* **STORED DATA**
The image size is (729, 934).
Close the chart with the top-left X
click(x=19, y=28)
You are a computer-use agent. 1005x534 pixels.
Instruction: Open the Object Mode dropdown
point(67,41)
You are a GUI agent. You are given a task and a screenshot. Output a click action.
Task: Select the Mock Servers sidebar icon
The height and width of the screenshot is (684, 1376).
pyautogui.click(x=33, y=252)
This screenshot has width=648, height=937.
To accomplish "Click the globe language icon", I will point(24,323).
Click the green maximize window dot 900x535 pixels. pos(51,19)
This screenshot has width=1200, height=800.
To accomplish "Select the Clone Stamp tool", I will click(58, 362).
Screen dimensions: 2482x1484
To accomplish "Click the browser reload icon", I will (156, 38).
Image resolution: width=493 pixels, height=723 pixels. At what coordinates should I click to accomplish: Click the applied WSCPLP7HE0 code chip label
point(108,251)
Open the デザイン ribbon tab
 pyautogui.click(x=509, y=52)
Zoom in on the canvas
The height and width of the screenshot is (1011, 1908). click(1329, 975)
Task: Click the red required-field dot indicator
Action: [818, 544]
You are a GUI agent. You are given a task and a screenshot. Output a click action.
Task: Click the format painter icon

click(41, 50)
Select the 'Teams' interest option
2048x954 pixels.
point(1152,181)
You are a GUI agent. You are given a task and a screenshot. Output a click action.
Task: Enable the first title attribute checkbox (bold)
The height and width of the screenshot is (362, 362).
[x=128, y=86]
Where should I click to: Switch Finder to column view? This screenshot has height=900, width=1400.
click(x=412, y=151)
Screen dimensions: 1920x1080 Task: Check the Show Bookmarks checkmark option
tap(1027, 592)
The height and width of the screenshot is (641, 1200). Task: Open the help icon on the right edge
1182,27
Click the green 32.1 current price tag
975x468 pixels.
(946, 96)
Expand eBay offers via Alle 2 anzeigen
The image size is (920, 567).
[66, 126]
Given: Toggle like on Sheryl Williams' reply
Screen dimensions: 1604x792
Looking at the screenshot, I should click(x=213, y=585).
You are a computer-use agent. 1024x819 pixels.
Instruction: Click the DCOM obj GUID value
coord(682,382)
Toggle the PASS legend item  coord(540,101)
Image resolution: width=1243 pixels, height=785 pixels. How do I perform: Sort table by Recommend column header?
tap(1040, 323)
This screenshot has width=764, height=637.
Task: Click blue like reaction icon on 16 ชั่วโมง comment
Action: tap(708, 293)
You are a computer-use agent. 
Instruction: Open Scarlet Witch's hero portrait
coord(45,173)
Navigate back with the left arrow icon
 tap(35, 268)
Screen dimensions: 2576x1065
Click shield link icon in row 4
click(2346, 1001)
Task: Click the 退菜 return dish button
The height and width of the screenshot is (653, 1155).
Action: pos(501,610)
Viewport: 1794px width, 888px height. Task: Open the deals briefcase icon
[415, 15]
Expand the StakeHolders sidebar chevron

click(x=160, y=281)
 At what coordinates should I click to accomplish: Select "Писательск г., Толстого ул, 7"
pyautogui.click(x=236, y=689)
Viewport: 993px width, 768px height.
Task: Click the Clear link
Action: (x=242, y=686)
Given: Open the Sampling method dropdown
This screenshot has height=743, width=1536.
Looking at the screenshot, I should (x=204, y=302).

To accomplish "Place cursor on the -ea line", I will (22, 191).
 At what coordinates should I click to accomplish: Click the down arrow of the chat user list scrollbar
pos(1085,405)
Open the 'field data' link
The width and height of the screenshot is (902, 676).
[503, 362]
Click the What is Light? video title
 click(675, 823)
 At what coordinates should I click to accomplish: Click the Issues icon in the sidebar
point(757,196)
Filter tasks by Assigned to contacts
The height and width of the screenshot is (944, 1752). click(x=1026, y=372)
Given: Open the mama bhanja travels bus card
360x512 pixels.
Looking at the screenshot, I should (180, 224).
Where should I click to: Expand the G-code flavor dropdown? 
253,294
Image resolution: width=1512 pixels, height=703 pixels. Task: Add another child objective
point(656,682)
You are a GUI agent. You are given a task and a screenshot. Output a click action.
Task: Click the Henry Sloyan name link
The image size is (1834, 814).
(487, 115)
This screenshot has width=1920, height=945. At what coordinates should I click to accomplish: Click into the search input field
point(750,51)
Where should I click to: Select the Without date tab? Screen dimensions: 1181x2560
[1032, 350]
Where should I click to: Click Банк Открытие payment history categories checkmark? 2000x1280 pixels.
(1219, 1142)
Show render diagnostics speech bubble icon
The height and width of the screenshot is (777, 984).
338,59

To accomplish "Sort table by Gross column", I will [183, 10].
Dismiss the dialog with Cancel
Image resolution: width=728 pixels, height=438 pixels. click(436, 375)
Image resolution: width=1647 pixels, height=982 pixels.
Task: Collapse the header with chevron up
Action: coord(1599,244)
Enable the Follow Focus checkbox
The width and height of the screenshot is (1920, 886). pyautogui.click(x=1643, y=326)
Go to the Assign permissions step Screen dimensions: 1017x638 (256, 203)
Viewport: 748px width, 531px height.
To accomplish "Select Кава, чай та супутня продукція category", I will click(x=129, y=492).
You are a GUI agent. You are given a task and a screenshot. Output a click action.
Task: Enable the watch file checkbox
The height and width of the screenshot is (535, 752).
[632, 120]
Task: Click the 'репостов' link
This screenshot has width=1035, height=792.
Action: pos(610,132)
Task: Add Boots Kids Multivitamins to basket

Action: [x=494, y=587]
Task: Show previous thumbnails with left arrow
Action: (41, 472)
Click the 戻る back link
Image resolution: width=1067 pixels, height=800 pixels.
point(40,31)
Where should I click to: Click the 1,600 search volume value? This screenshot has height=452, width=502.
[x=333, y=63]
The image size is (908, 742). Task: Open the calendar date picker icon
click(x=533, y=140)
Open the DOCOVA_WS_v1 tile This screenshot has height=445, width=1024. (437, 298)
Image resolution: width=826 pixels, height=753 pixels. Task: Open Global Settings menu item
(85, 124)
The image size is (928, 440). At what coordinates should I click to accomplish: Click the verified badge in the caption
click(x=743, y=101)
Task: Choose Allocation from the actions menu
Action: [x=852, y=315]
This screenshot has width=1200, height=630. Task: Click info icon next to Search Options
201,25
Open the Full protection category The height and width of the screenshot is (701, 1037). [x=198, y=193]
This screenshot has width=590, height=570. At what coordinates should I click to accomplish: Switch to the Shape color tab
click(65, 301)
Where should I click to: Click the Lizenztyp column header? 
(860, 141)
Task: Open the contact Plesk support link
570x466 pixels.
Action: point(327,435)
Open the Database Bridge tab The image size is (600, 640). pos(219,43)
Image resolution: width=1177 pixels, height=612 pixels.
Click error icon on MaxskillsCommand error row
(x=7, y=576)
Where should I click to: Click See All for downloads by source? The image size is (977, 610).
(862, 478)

* **WHAT TO DO**
The answer must consist of every line from the entries above that contains "Toggle".

* **TASK ANSWER**
Given: Toggle like on Sheryl Williams' reply
Toggle the PASS legend item  coord(540,101)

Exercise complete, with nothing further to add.